Exercise aim
Please reproduce every one of the following records word for word and in the same order.

Given records
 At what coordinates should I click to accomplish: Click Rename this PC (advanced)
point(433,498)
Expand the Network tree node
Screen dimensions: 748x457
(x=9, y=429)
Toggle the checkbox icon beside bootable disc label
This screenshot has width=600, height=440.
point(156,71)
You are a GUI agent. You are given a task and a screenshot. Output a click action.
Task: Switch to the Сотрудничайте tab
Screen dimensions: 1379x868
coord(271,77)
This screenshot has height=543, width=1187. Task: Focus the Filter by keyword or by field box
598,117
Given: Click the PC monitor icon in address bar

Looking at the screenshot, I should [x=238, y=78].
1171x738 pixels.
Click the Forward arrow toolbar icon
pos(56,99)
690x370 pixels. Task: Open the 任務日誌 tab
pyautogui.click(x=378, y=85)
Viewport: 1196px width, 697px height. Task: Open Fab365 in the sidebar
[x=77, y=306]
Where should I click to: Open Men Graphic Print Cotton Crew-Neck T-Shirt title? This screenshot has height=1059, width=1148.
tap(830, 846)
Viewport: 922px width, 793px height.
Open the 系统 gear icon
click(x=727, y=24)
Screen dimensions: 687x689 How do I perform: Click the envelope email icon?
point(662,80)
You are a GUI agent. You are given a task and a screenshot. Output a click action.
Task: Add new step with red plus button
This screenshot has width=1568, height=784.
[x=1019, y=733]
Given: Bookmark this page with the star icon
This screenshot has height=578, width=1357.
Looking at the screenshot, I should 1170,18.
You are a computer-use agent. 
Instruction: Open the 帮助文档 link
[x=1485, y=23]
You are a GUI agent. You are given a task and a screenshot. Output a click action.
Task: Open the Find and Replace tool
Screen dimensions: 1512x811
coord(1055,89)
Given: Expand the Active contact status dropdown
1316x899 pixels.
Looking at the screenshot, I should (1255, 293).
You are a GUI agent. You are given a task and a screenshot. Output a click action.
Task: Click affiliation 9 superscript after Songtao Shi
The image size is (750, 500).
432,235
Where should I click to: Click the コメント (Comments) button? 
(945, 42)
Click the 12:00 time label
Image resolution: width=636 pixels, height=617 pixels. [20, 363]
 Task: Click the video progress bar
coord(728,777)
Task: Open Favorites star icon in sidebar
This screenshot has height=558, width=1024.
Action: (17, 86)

Answer for this exercise
 At what coordinates should I click to accomplish: Click Rename this PC (advanced)
point(433,498)
Expand the Network tree node
Screen dimensions: 748x457
(x=9, y=429)
Toggle the checkbox icon beside bootable disc label
This screenshot has width=600, height=440.
point(156,71)
You are a GUI agent. You are given a task and a screenshot. Output a click action.
Task: Switch to the Сотрудничайте tab
Screen dimensions: 1379x868
coord(271,77)
This screenshot has height=543, width=1187. Task: Focus the Filter by keyword or by field box
598,117
Given: Click the PC monitor icon in address bar

Looking at the screenshot, I should [x=238, y=78].
1171x738 pixels.
Click the Forward arrow toolbar icon
pos(56,99)
690x370 pixels. Task: Open the 任務日誌 tab
pyautogui.click(x=378, y=85)
Viewport: 1196px width, 697px height. Task: Open Fab365 in the sidebar
[x=77, y=306]
Where should I click to: Open Men Graphic Print Cotton Crew-Neck T-Shirt title? This screenshot has height=1059, width=1148.
tap(830, 846)
Viewport: 922px width, 793px height.
Open the 系统 gear icon
click(x=727, y=24)
Screen dimensions: 687x689 How do I perform: Click the envelope email icon?
point(662,80)
You are a GUI agent. You are given a task and a screenshot. Output a click action.
Task: Add new step with red plus button
This screenshot has width=1568, height=784.
[x=1019, y=733]
Given: Bookmark this page with the star icon
This screenshot has height=578, width=1357.
Looking at the screenshot, I should 1170,18.
You are a computer-use agent. 
Instruction: Open the 帮助文档 link
[x=1485, y=23]
You are a GUI agent. You are given a task and a screenshot. Output a click action.
Task: Open the Find and Replace tool
Screen dimensions: 1512x811
coord(1055,89)
Given: Expand the Active contact status dropdown
1316x899 pixels.
Looking at the screenshot, I should (1255, 293).
You are a GUI agent. You are given a task and a screenshot. Output a click action.
Task: Click affiliation 9 superscript after Songtao Shi
The image size is (750, 500).
432,235
Where should I click to: Click the コメント (Comments) button? 
(945, 42)
Click the 12:00 time label
Image resolution: width=636 pixels, height=617 pixels. [20, 363]
 Task: Click the video progress bar
coord(728,777)
Task: Open Favorites star icon in sidebar
This screenshot has height=558, width=1024.
Action: (17, 86)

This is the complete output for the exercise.